In the hard-hit town of Stinnett, population roughly 1,600, families who evacuated from the Smokehouse Creek fire returned Thursday to devastating scenes: melted street signs and charred frames of cars and trucks. Homes reduced to piles of ash and rubble. An American flag propped up outside a destroyed house.

“We had to watch from a few miles away as our neighborhood burned,” Danny Phillips said, his voice trembling with emotion.

Phillips’ one-story home was still standing, but several of his neighbors weren’t so fortunate.

Stinnett’s destruction was a reminder that, even as snow fell Thursday and helped firefighters, crews are racing to stamp out the blaze ahead of higher temperatures and winds forecast in the coming days.

Already, the Smokehouse Creek fire has killed two people and left behind a desolate landscape of scorched prairie, dead cattle and burned-out homes in the rural Texas Panhandle.
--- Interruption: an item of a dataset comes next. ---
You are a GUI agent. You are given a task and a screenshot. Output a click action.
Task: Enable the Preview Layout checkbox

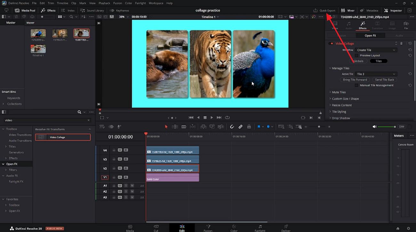(x=356, y=55)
The largest of several major fires burning in the area, it has also crossed into Oklahoma.

The Smokehouse Creek blaze merged with another fire and is 5% contained, up from 3% on Thursday, the Texas A&M Forest Service said Friday.

At the X-Cross-X Ranch near Skellytown, ranch hands scooped up the bloated carcasses of dead cattle using bulldozers and deposited them on a pile beside a dirt road. They were then loaded into the back of an open trailer.